Requirement: Copy the data word for word, from the line containing "What do you" through the line containing "coordinates (587, 96).", and leave out the pictures.

The records:
◇ ◇ ◇ ◇ ◇

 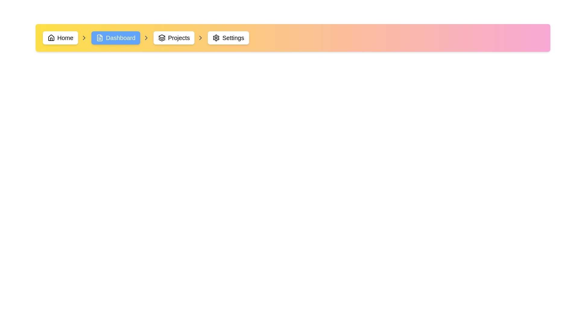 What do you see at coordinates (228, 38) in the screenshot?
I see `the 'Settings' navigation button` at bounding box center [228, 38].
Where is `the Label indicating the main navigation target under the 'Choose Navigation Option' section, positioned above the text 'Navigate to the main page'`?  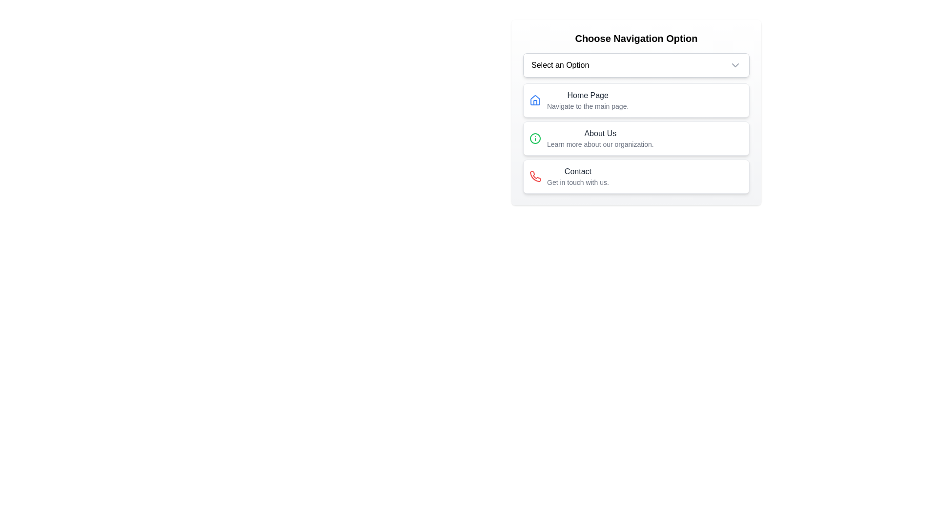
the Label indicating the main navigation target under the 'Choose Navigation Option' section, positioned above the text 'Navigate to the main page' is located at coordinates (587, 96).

◇ ◇ ◇ ◇ ◇

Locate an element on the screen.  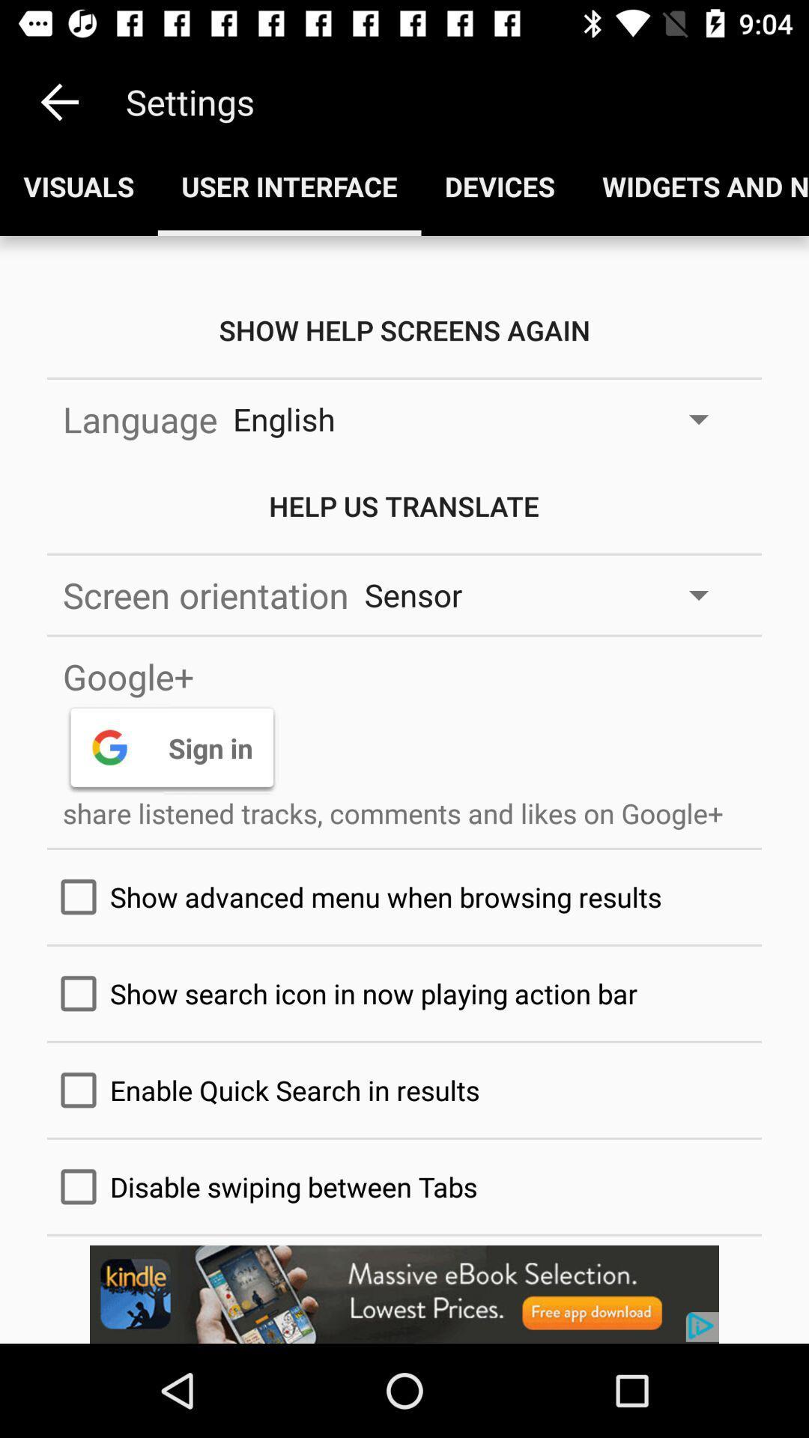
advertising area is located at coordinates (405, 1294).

◇ ◇ ◇ ◇ ◇

Reply to the exercise:
  What do you see at coordinates (228, 38) in the screenshot?
I see `the 'Settings' navigation button` at bounding box center [228, 38].
Where is `the Label indicating the main navigation target under the 'Choose Navigation Option' section, positioned above the text 'Navigate to the main page'`?  
the Label indicating the main navigation target under the 'Choose Navigation Option' section, positioned above the text 'Navigate to the main page' is located at coordinates (587, 96).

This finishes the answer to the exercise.